Stable expression and heterologous coupling of the kappa opioid receptor in cell lines of neural and nonneural origin

Signal transduction cascades initiated by the neuronal kappa opioid receptor were studied following transfection of a neuronal (hippocampal) line, HN2, and the non-neural CHOs. Retinoic-acid mediated differentiation resulted in intense staining of the HN2 cells with a neurofilament protein antibody SMI 33 but not with an antibody to GFAP, thus establishing neuronal characteristics of the HN2 cell line. The kappa opioid receptor was stably expressed in the two cell lines by electroporation mediated transfer of a Cytomegalovirus-promoter driven construct, pCMV-kappa, harboring the kappa-opioid receptor cDNA. Positive clones (HN2 kappa 24 and CHO kappa 18) from both lines showed high expression of the kappa opioid receptor, as identified by [H-3] U-69,593 binding to membranes prepared from HN2 kappa 24 and CHO kappa 18. Scatchard analysis revealed the presence of high affinity kappa opioid receptors in both engineered cell lines (K-D = 1.3 nM for HN2 kappa 24 and 2.1 nM for CHO kappa 18).
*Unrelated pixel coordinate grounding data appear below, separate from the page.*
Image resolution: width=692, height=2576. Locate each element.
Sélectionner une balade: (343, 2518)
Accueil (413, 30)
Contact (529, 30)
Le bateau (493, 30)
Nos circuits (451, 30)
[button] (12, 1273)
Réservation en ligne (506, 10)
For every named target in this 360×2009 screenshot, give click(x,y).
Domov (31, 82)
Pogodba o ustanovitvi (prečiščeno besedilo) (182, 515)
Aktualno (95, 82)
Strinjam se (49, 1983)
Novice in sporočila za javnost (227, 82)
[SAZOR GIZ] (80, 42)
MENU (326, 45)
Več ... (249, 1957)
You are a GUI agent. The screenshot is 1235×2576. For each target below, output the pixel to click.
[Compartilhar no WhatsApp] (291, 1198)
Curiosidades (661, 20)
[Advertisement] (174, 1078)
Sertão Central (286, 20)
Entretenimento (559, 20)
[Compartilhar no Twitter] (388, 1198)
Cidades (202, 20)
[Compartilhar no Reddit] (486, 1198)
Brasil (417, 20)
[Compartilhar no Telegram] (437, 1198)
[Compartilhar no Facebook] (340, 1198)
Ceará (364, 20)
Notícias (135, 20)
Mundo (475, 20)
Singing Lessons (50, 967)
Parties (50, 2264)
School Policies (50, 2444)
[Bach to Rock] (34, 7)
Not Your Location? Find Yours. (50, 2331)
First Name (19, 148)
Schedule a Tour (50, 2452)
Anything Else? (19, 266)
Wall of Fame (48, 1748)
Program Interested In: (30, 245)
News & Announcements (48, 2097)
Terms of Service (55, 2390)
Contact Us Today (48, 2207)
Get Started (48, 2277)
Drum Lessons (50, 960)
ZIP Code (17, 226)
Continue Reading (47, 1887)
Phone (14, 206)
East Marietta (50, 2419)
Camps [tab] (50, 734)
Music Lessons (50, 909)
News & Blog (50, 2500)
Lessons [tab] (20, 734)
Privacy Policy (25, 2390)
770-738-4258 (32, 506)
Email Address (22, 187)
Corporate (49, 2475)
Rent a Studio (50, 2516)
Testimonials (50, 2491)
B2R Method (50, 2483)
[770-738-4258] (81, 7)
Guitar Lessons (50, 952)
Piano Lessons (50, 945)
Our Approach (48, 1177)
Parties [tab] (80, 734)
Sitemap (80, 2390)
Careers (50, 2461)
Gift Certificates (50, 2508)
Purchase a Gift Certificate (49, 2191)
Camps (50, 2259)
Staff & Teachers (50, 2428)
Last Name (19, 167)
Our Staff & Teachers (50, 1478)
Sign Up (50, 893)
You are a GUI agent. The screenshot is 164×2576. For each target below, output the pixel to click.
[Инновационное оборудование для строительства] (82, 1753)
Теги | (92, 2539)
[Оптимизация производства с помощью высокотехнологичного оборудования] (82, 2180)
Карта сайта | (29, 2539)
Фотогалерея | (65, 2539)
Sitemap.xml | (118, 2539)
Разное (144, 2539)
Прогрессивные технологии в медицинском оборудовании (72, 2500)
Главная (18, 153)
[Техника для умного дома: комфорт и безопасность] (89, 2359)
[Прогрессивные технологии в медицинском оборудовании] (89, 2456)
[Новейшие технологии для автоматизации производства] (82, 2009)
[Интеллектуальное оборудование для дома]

Functional coupling to adenylate cyclase was displayed by 1 mu M U-69,593 mediated inhibition (55-63%) of prostaglandin E(1)-stimulated intgracellular cAMP levels. A major difference between the two clones was observed in functional coupling of the expressed kappa opioid receptor to phospholipases C (PL-C) and D (PL-D). U-69,593 (1 mu M) treatment stimulated PL-C, but not PL-D, in HN2 kappa 24 cells, whereas PL-D, but not PL-C. was stimulated following such treatment of CHO kappa 18 cells. Our results using the model neuronal system, HN2 kappa 24, demonstrate cell-type, specific, positive coupling of the kappa opioid receptor to the major CA(2+) mobilizing system, the PL-C cascade, which regulates neuronal firing.